TASKS TO COMPLETE
a - According to the essay on women's empowerment, what term describes the version of empowerment that looks and sounds like the real thing?
b - Translate this sentence from the essay on women's empowerment into Spanish: "Empower women, the story goes, and they will become the motor of development."
c - Carry the essay on women's empowerment forward from its final sentence.

Women’s
empowerment: What exactly does it mean?
“Empowerment” has come to be regarded by many mainstream
development agencies as a destination that can be reached through
the development equivalent of a motorway: fast-track programmes
which can be rolled out over any terrain. A new kind of feelgood
talk about women is gaining ground: one that puts women at the forefront
of achieving peace, prosperity and democracy. Empower women, the
story goes, and they will become the motor of development.
Development’s emphasis on women’s empowerment has been
welcomed by some as a return from the fog of “gender equality”
and the blind alley of “gender mainstreaming” to a sharper,
clearer concern about the injustice, discrimination and lack of
opportunities that women the world over experience. But the straight
talk about power that was once part of feminist discourses of empowerment
has given way as development agencies have taken up the term. Today’s
softer, more conciliatory, calls for women’s empowerment have
none of the rough edges of older demands for justice and equality.
The answer to women’s persistent disadvantage, we learn from
the proponents of the new empowerment narrative, is to enable them
to gain “power”, exercise “agency” and make
“choices”. There’s a familiar-sounding ring to
this narrative; it seems to resonate with the kinds of things feminists
have been talking about for decades.
Taking a closer look, what appears at first sight to hold some semblance
of responsiveness to feminist demands reveals itself as a simulacrum.
“Empowerment-lite” looks like the real thing. It sounds
like the real thing - borrowing words from the feminist lexicon,
although often in combinations that deprive them of their bite.

INFORMATION PROVIDED

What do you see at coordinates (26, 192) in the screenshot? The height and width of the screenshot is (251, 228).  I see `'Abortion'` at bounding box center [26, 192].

EXPECTED OUTPUTS
a - "Empowerment-lite."

b - Empoderen a las mujeres, según dice la historia, y se convertirán en el motor del desarrollo.

c -
And it seems to be doing just what feminists have been doing and
demanding for decades: from organising women into groups to providing
training, resources and rules that get more women into work and
into politics. But is it really doing anything to address the underlying
structural inequalities and pervasive discrimination that roused
feminists into action in the first place?
Much depends on how the term “empowerment” is interpreted.
In some parts of the world, “empowerment” has come to
be synonymous with projects that give women small loans and enlist
them in small-scale business activities such as producing handicrafts
for sale. Claims to be “empowering women” through engaging
them in the market conflate power with money, and imbue the acquisition
of money with almost magical powers - as if once women had their
own money, they could wave a wand and wish away overnight the social
norms, institutions and relationships that are part of their lives.
In the midst of all this, women’s own strategies to negotiate
the constraints of their everyday lives are rendered virtually invisible:
poor women are, almost by definition, lacking in power and in need
of development’s interventions. These interventions may not
only bypass the sources of women’s power, they may also undermine
it. Women may make safer borrowers, but whether small loans enhance
their “agency” and “choices” depends as
much on what comes along with the package.
What might we learn by reversing the gaze and refocusing attention
on women’s own experiences, and on what they’ve learnt
from their own travels along diverse pathways of empowerment?
Feminists have long argued that empowerment is not something that
can be done to or for women. The feminist slogan “the personal
is the political” roots the process of empowerment in an expansion
of women’s consciousness. Feminists have long recognised that
it is when women recognise their ‘power within’ and
act together with other women to exercise ‘power with’,
that they gain ‘power to’ act as agents. Feminist experience
has shown that this is a process that may take a diversity of pathways,
but for which there are rarely the kind of short-cuts envisaged
by the proponents of empowerment-lite.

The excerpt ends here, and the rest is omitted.